9. The last years of Josiah’s reign were marked by what international events?
9 Just as Jeremiah’s delivering of such messages did not change the Jews, so it did not alter the fact that surrounding nations were jostling to gain ascendancy. In 632 B.C.E., the combined forces of the Babylonians and the Medes conquered Nineveh, the Assyrian capital. Three years later, Pharaoh Necho of Egypt led his army north to assist the beleaguered Assyrians. For reasons not stated in the Bible, Josiah tried to turn the Egyptian forces back at Megiddo, but he was mortally wounded. (2 Chron. 35:20-24) What political and religious changes would this sad event bring to Judah? And what new challenges would Jeremiah face?
A CHANGE OF RELIGIOUS CLIMATE
10. (a) In what sense were the times following Josiah’s death similar to our times? (b) How can you benefit from examining Jeremiah’s conduct?

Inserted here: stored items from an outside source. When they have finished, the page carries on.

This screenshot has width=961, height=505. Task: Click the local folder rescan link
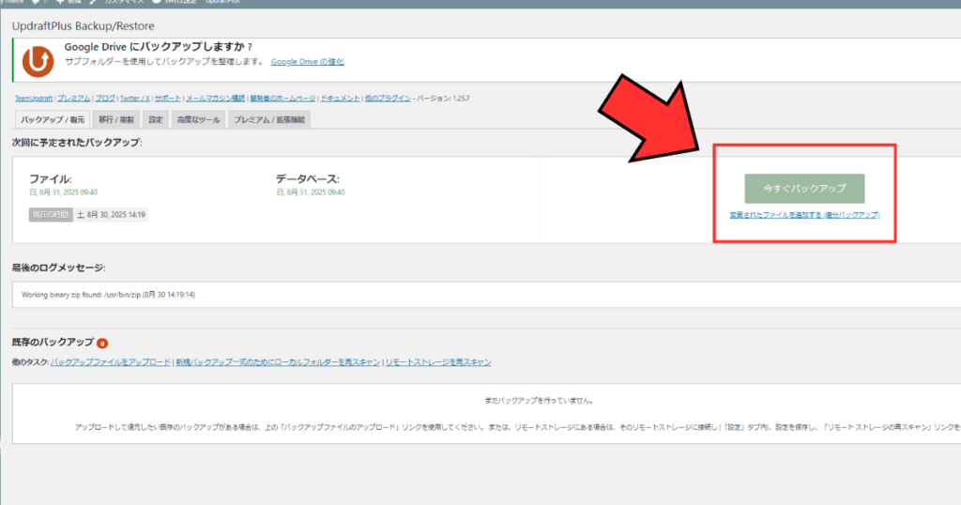coord(278,362)
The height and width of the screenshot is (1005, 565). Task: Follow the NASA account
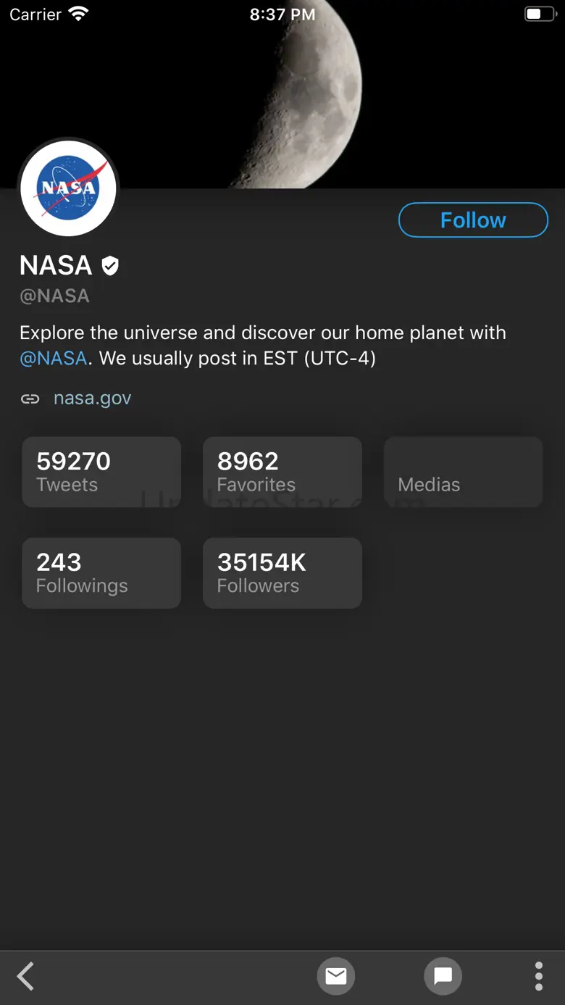pos(473,220)

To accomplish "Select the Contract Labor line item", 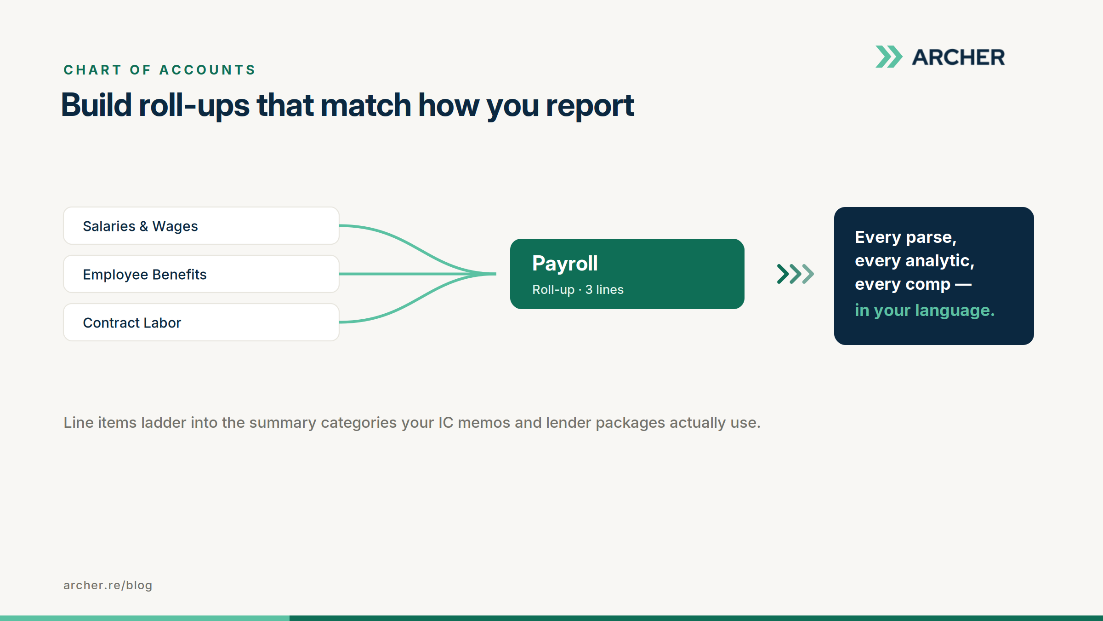I will (x=201, y=322).
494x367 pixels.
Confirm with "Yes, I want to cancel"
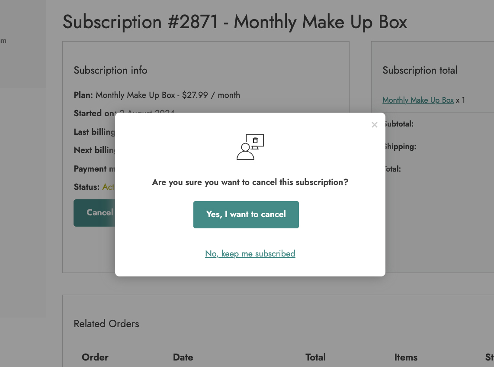pyautogui.click(x=246, y=214)
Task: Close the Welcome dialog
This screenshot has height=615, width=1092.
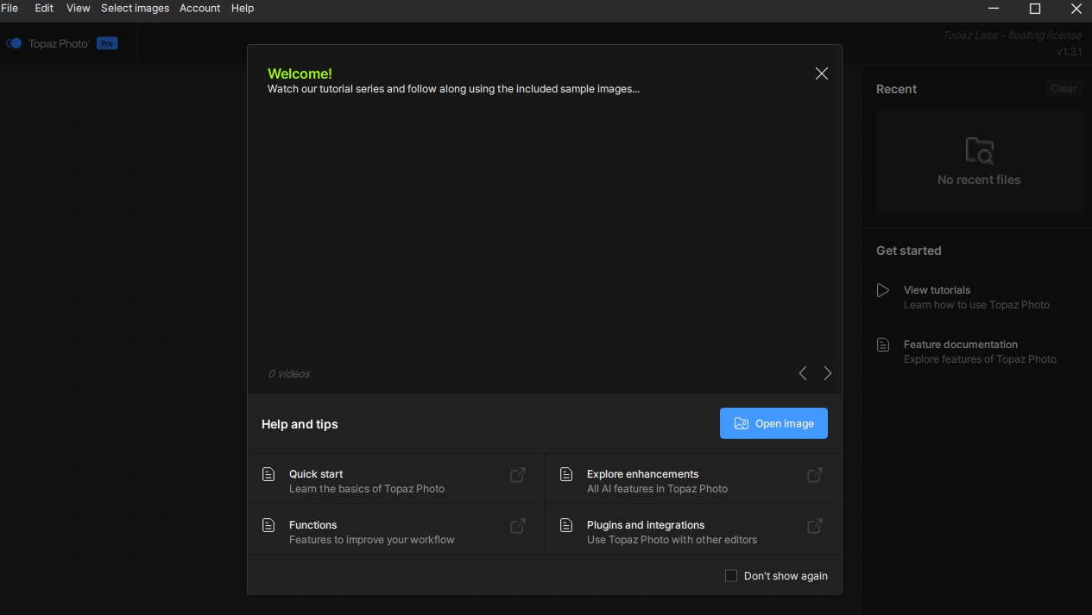Action: (821, 73)
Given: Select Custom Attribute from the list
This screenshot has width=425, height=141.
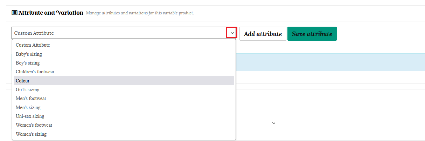Looking at the screenshot, I should pyautogui.click(x=33, y=45).
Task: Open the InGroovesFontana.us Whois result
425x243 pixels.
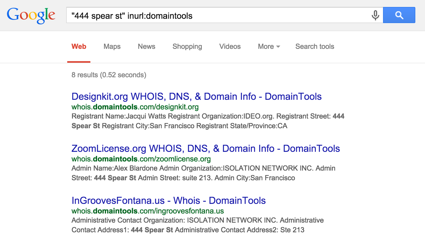Action: [168, 200]
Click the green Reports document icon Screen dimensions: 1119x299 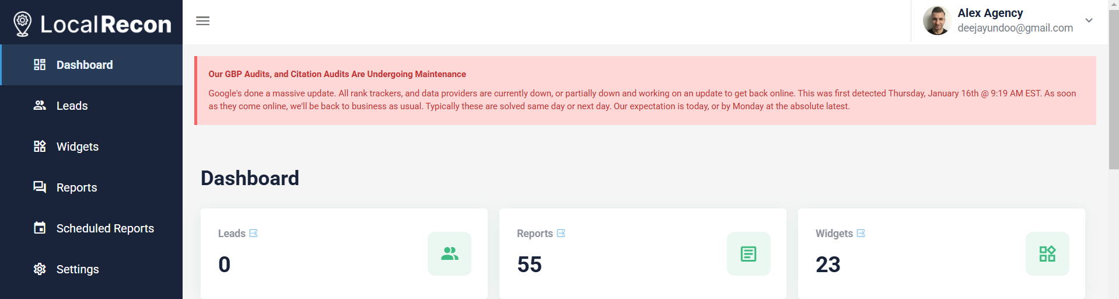click(x=749, y=253)
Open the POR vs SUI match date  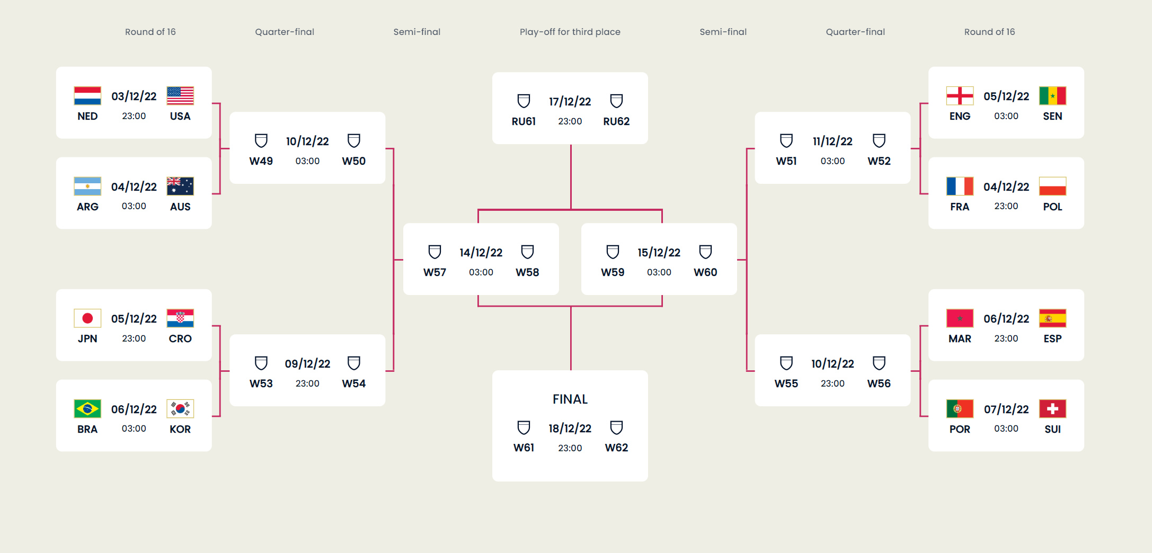(x=1006, y=409)
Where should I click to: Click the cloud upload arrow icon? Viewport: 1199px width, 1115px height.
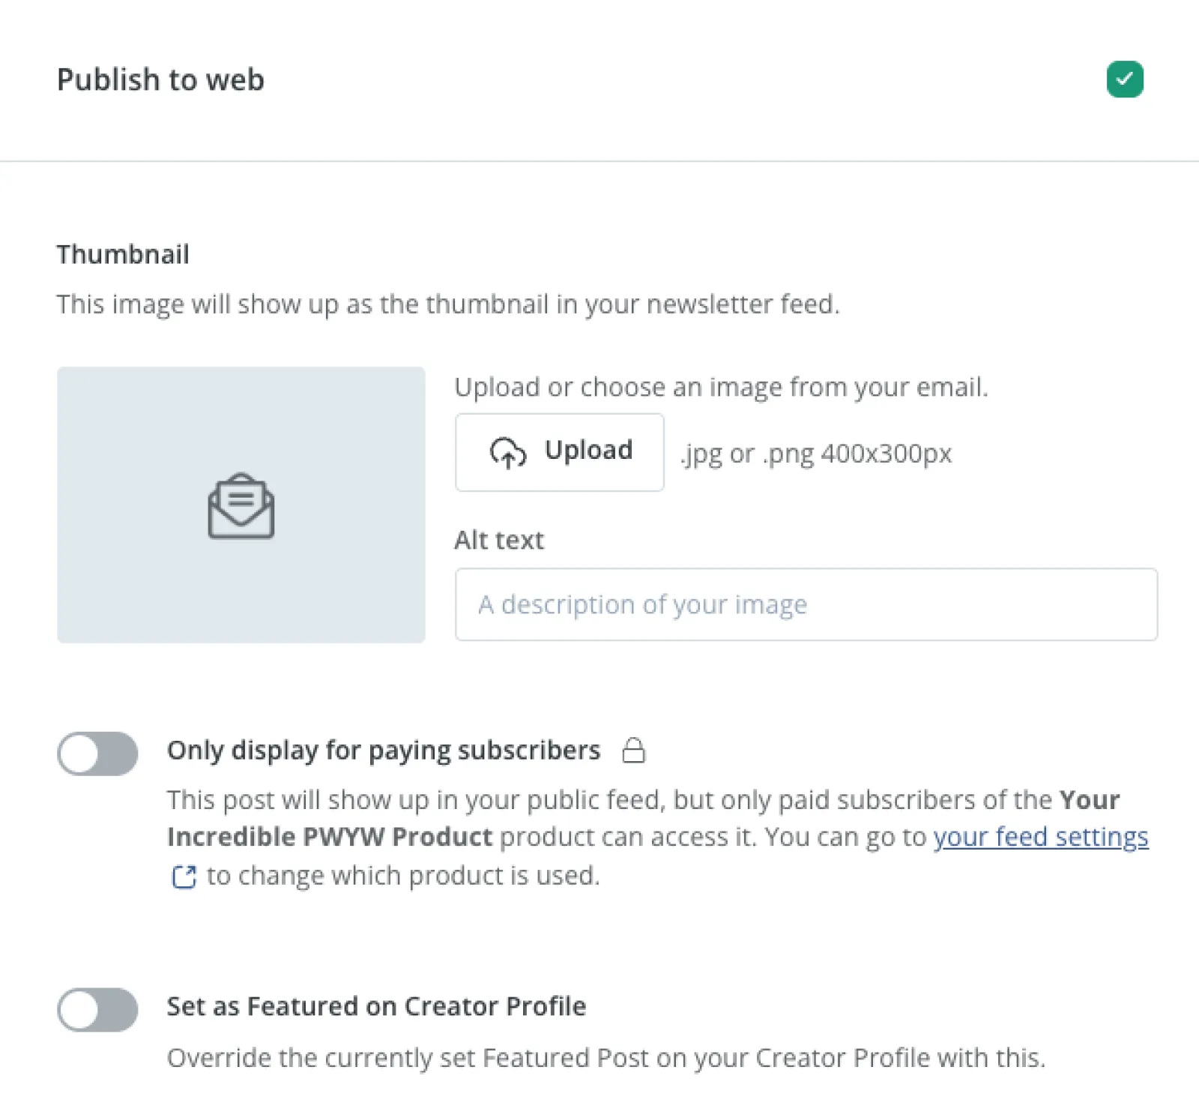point(507,452)
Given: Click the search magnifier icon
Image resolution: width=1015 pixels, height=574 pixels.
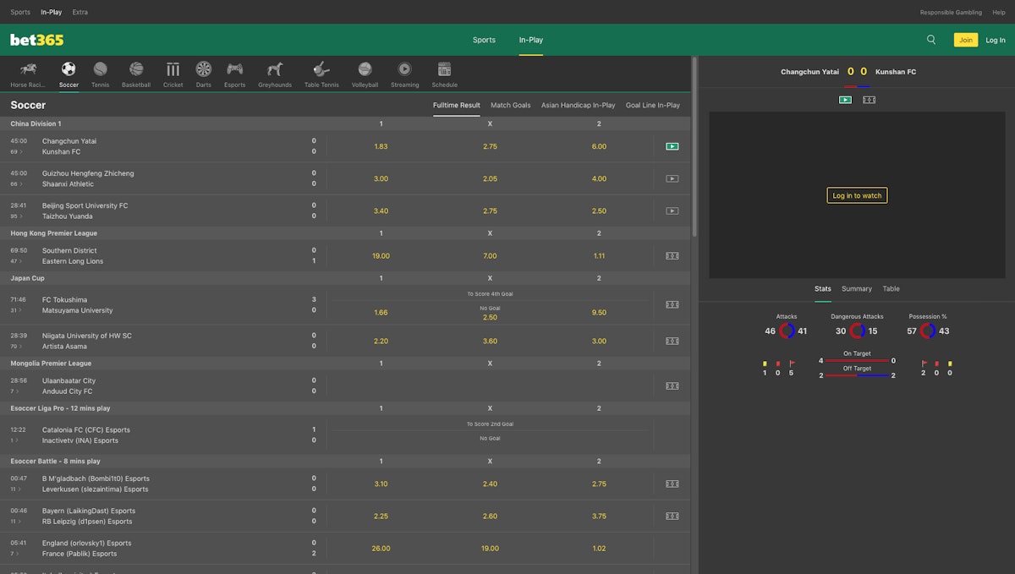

10 Imagine how Jeremiah must have felt on learning of Josiah’s death! Moved with grief, he chanted dirges over the king. (2 Chron. 35:25) This was already a time of worry, and international instability brought pressure on Judah. The rival powers—Egypt, Assyria, and Babylon—were jockeying for control of the region. And the religious climate within Judah had changed with Josiah’s death. That was the end of a regime essentially favorable toward Jeremiah’s activity and the beginning of a hostile one.